The capability cache solves this by classifying every "this operation returned a permission/unsupported error" event into one of five buckets, caching the verdict per (profile, bucket, operation), and letting the UI mute controls accordingly.
Classification
| Class | Cause | UI effect |
|---|---|---|
Permitted | The operation succeeded at least once. | Control is enabled. |
Denied | AccessDenied / Forbidden from the SDK. | Control disabled, tooltip "Your role lacks s3:<Op>". |
NotImplemented | NotImplemented / MethodNotAllowed. | Control hidden entirely. |
StorageClassBlocked | InvalidStorageClass / NoSuchTransition. | Control disabled with the offending class chip. |
Unknown | Never observed. | Control enabled (optimistic). |
Where it lives
Rust side — capability module:
- One key per
(profile_id, bucket, operation)tuple. - Persisted in
redbso a fresh session inherits prior verdicts. - TTL: 24 h for
Denied/NotImplemented, 7 d forStorageClassBlocked, forever forPermitted(until invalidated explicitly). - Invalidated by: profile revalidation, bucket recreation, user-initiated "reset capabilities" in Settings → Diagnostics.
Update flow
Operation runs ─► success ► record Permitted
─► AccessDenied ► record Denied (24h TTL)

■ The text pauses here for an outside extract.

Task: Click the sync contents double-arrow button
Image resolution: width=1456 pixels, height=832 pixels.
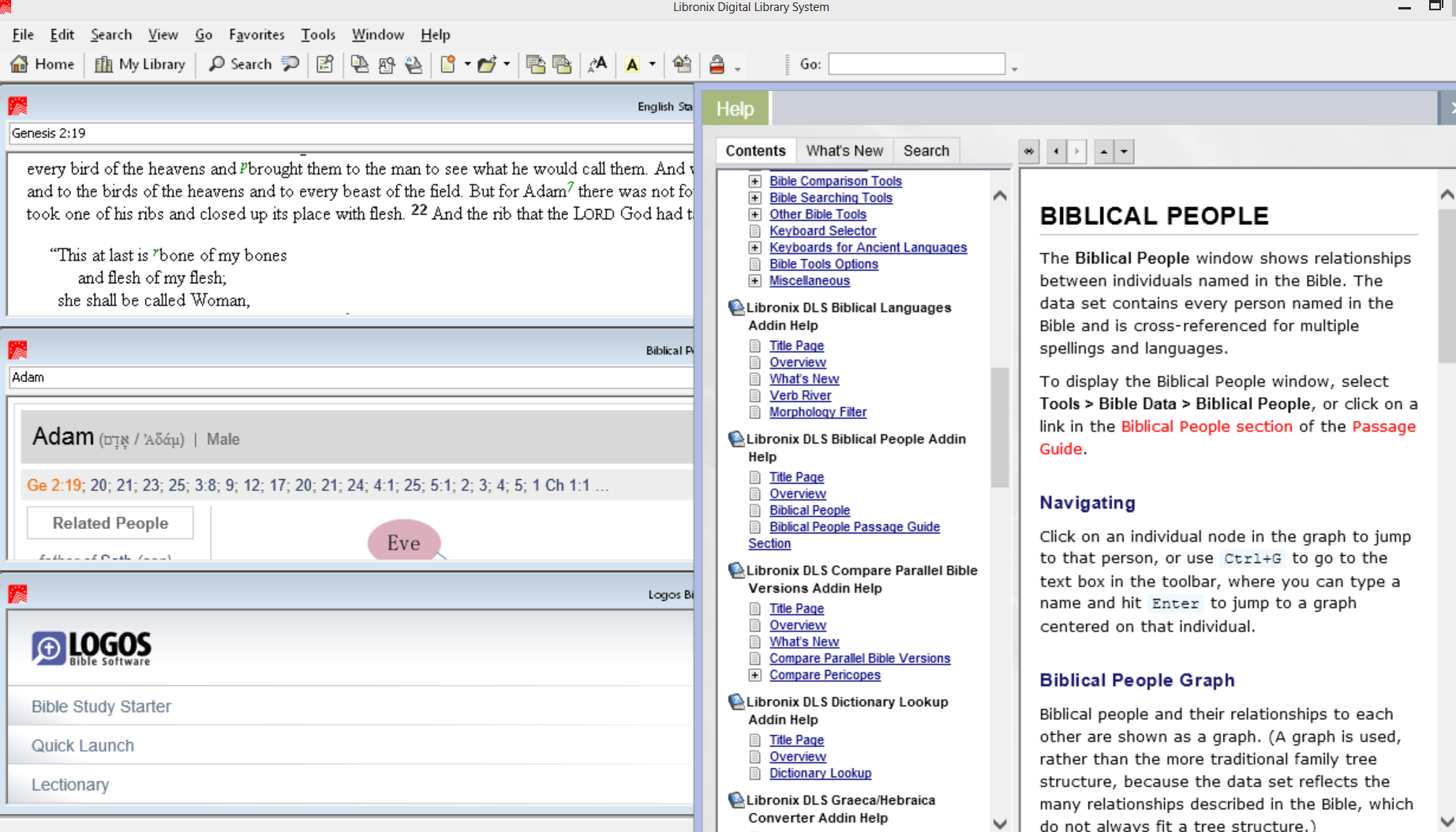Action: tap(1029, 151)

─► NotImplemented ► record NotImplemented (24h TTL)
─► InvalidStorageClass ► extract class, record StorageClassBlocked (7d TTL)
─► other ► do nothingThe recording happens in the error-classifying layer (AppError::ProviderSpecific → CapabilityClass::*). The mapping is one match arm per S3 error code — adding new providers is one entry per new code.
Why not just retry and find out?
Two reasons:
- User experience. A button that lights up only to throw an error when clicked is worse than a button that's clearly off. Disabled controls with hover-explanations let users plan around the gap instead of stumbling into it.
- Quotas. Repeatedly trying a forbidden operation can trigger exponential-backoff penalties on some backends (and IAM rate limits).
How the UI consumes it
The frontend exposes useCapability(profileId, bucket, operation):
const { isAllowed, reason } = useCapability(
profileId,
bucket,
"PutBucketLifecycleConfiguration",
);
return (
<Button disabled={!isAllowed} title={reason}>
Edit lifecycle
</Button>
);The hook returns optimistic defaults (isAllowed = true) until the cache populates, so first-time use of an operation isn't artificially blocked.
Diagnostics
Settings → Diagnostics has a "Capability cache" panel that:
- Lists every cached verdict for the active profile.
- Lets you reset per-(bucket, operation) entries or the whole table.
- Shows the most recent observation timestamp.
Useful when the user has just been granted new permissions and wants to re-enable a previously-disabled control without waiting for the TTL.